Jindoe had made a right nuisance of himself and as he went in grinning for another turnover got a Leeds man so riled up as to lash out, seeing them reduced to 13 for 10 minutes. Usually 13 men would be game over, as with Sheffield back to 15 overlaps would appear all over the place and Leeds would begin to tire. In what was a rare foray into the Sheffield 22 however they were awarded a scrum 5m out. Things got a bit messy and despite it being a) the first set, b) six of one and half a dozen of the other in terms of infringements and c) without prior warning Leeds were awarded a penalty try, much to the disgust of George West who looked ready to punch someone with his good arm.
Things were of course a little tense by now with people unsure as to how long was left.
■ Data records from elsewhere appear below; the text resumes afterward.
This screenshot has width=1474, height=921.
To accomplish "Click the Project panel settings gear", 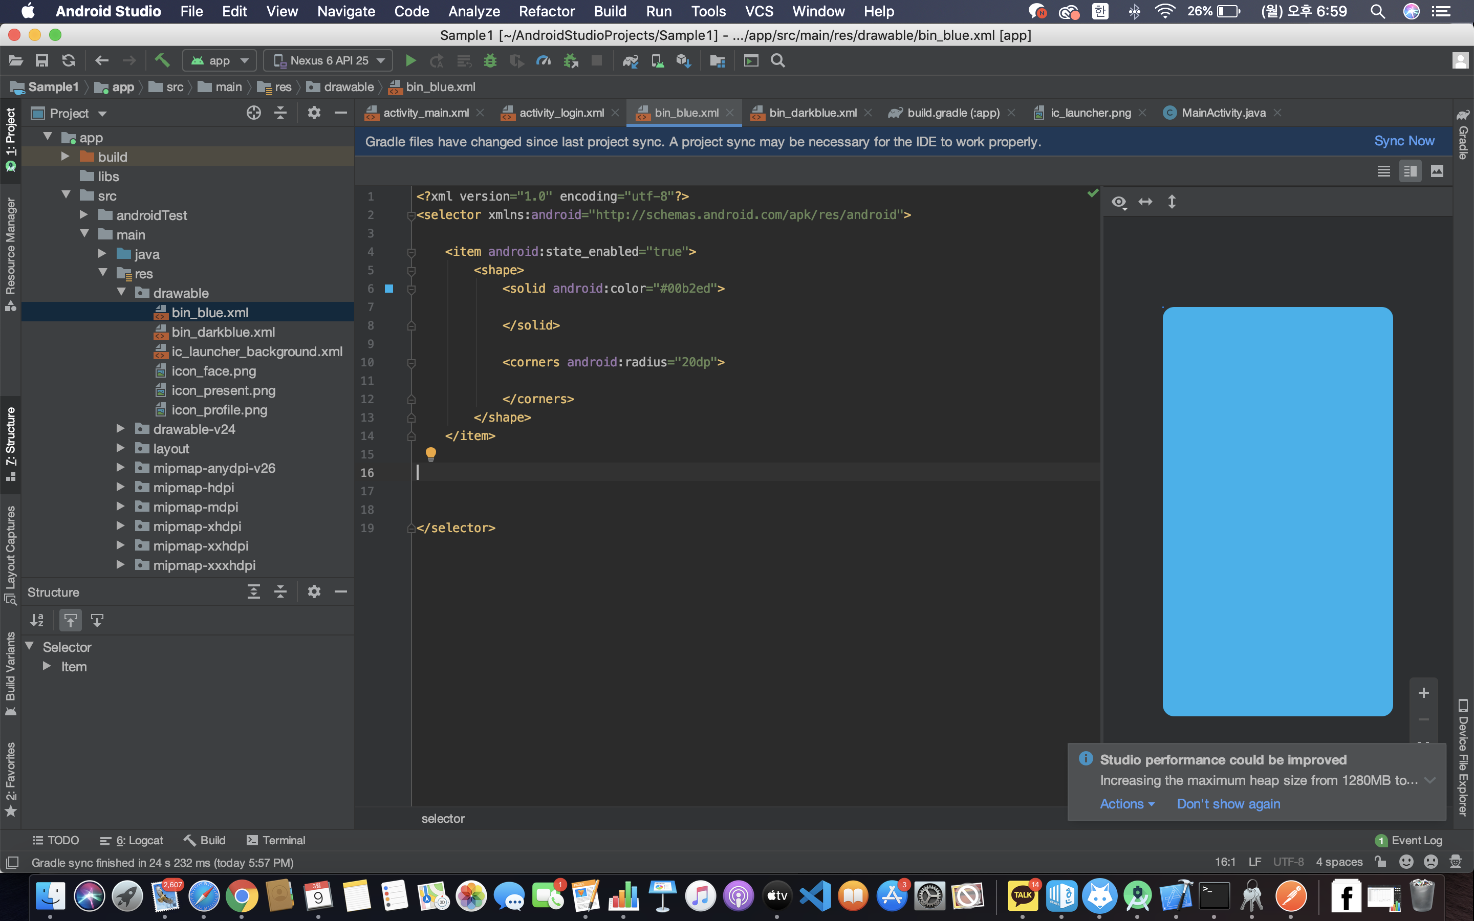I will coord(314,113).
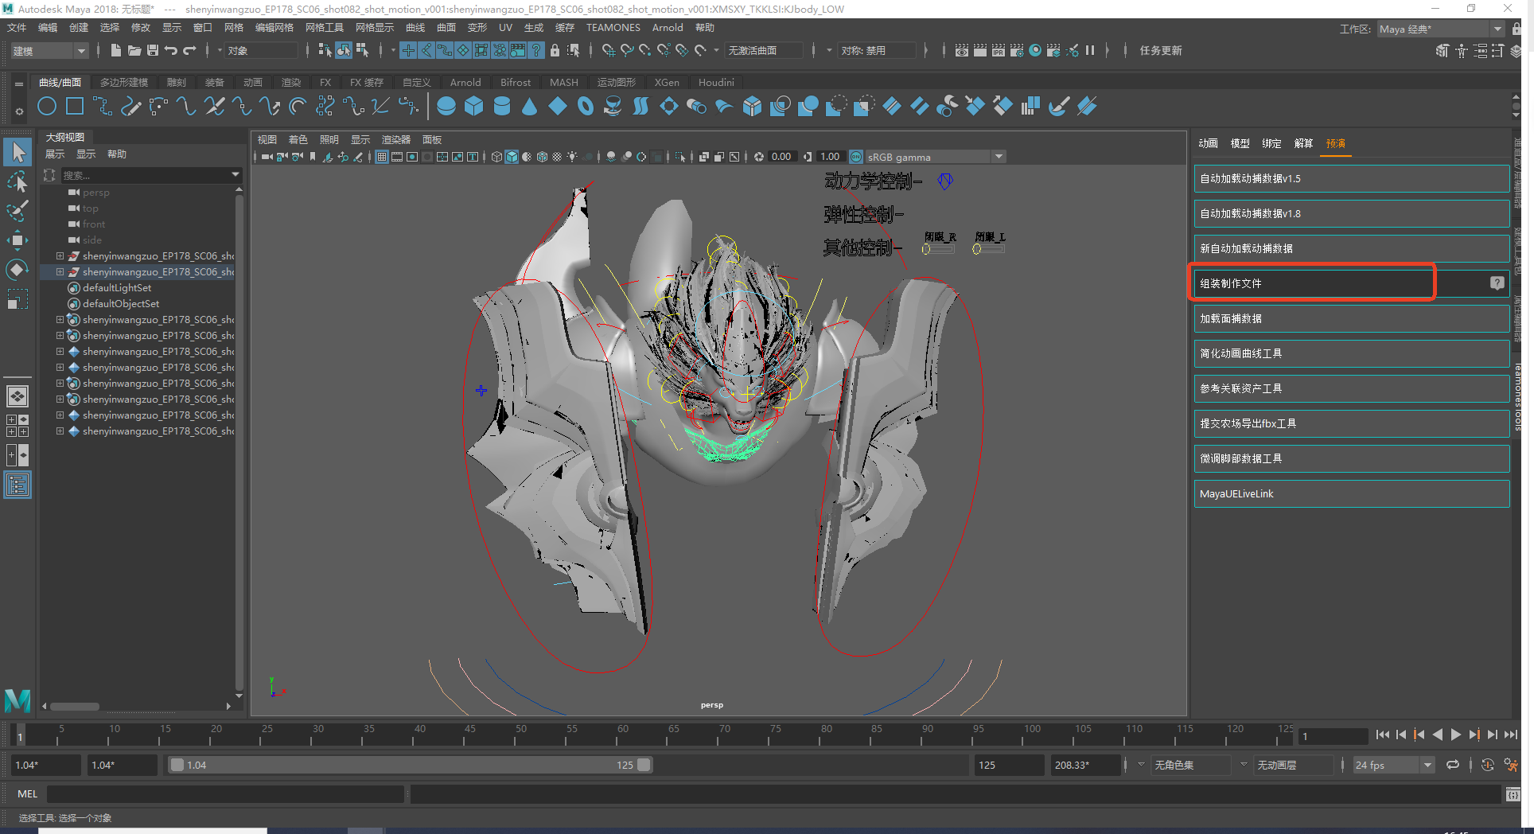Viewport: 1534px width, 834px height.
Task: Click the 加载面捕数据 button
Action: pos(1351,318)
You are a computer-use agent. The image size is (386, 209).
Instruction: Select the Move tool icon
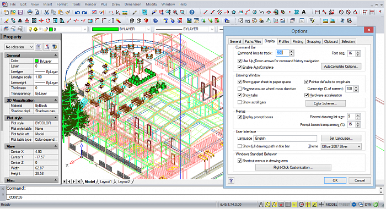pos(41,21)
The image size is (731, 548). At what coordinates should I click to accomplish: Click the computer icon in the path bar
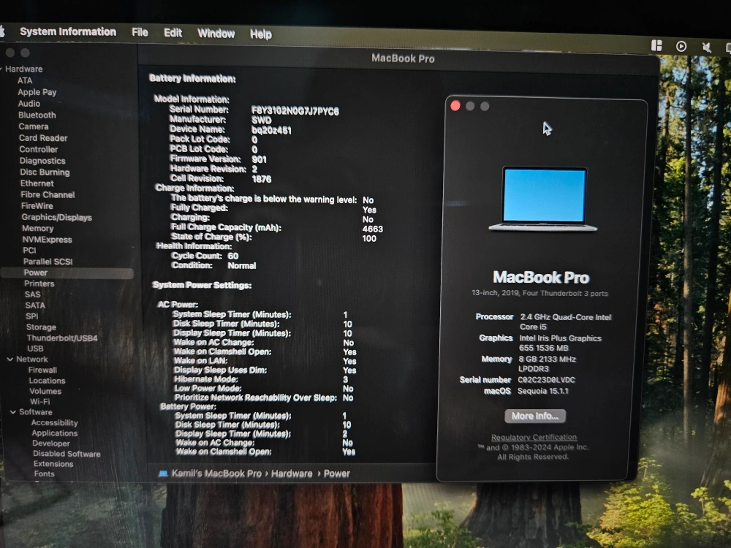point(162,473)
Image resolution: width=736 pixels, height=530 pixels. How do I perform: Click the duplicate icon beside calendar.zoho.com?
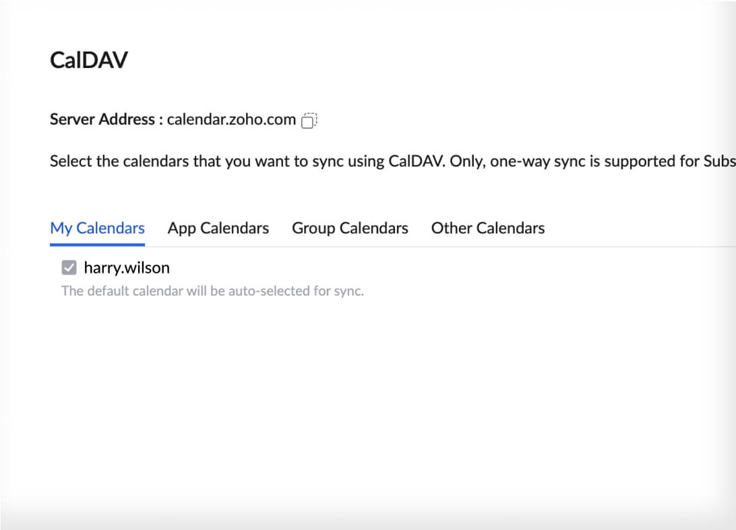pos(309,119)
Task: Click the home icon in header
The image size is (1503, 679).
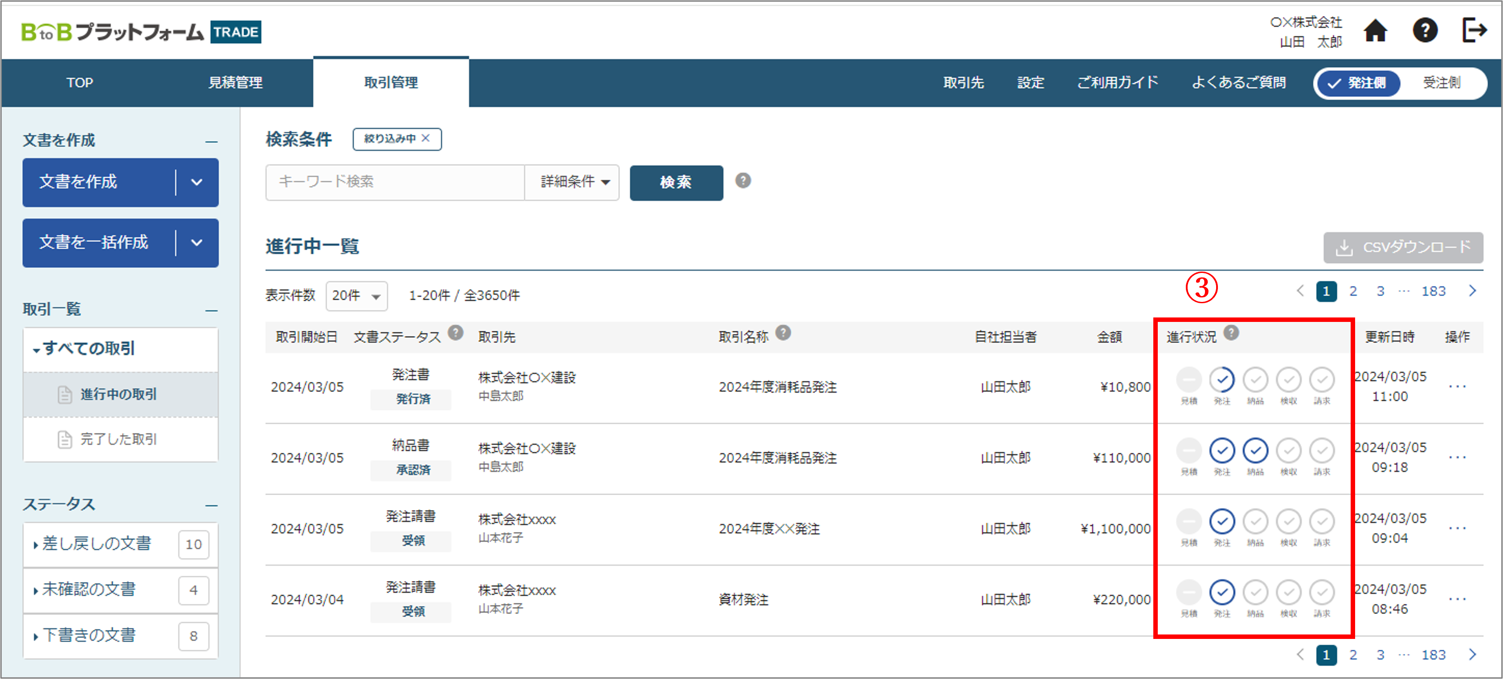Action: pos(1375,30)
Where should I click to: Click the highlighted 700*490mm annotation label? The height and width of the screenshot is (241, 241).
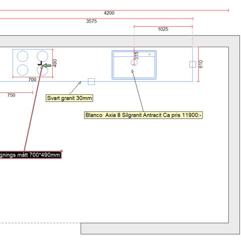click(31, 155)
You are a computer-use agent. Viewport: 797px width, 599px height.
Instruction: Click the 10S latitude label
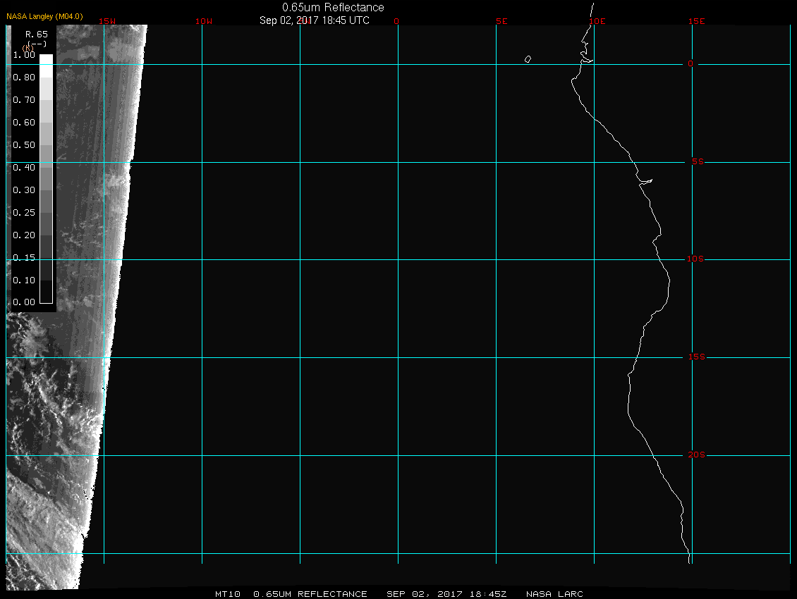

FTG then popped up to show why he earned the ‘F’ this season as he beat/slithered past some Leeds defenders then offloaded to Sparks who went over unchallenged under the sticks. This left it at 22-26 and the tension mounted as the clock ticked down and Sheffield kept being repelled by the men in the dip dyed kit. Cam had by this stage come to join the fans on the balcony to prevent his frustrations boiling over (as if that has never happened before). Sheffield got some front foot ball but decision making was decidedly back foot and the ball was turned over, allowing Leeds to clear and causing Jindoe to explode in the middle of the pitch.
It's clear that Sheffield could and probably should have won this game. Credit to Leeds for defending with reduced numbers for three quarters of the game of course and no doubt they made it difficult but a few more balls caught and tackles made would have seen Sheffield home comfortably. It is also fair to say that injuries and exams plus some decisions did not help the SHMEDs cause but playing in the Yorkshire leagues each weekend should prepare you for this type of adversity. This was a blip but it is not the end of the Cup run and I am sure all involved will want to right some wrongs when Manchester visit before the end of term (hopefully).